After the meeting with Simon the magician, my bad dreams did not occur again. When a nightmare tried to take possession of me, I remembered Simon the magician’s advice in the dream and called upon my lion. At once it came, lay down protectively beside me and was in every way so living and real that I could stroke its mane with my hand even if, when I woke up from my light sleep, I noticed I had been stroking a fold in my covers.

I was so pleased with the lion that once or twice I called on it just as I was falling asleep. Even out in the city, I could imagine the lion walking along behind me and protecting me.

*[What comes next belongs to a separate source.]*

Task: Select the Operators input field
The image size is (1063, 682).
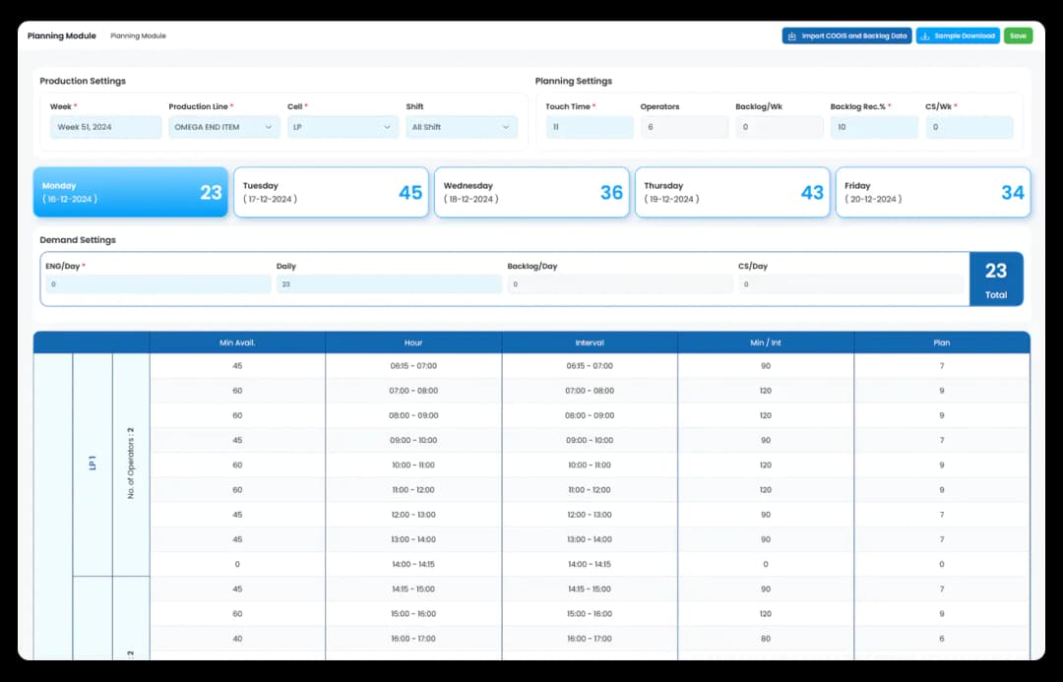Action: (682, 127)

A few days after the visit to Simon the magician, I remembered my father’s request and went to the library below Palatine. I asked the crusty old librarian for the history of the Etruscans by Emperor Claudius. He was contemptuous at first because of my youthful attire, but I was already tired of the superior attitude of the Romans, and I snapped at him that I was thinking of writing to the Emperor himself to complain about not being allowed to read his works at the library. So he hurriedly called on a blue-clad slave who took me to a room in which there was a large statue of Claudius, and showed me the right section.

I was left looking at the Emperor’s statue in amazement, for Claudius had had himself represented as Apollo, and the sculptor had in no way beautified his thin limbs and drunkard’s face, so the statue looked more absurd than imposing. At least the Emperor was not vain, allowing a statue of himself such as this to be erected in a public library.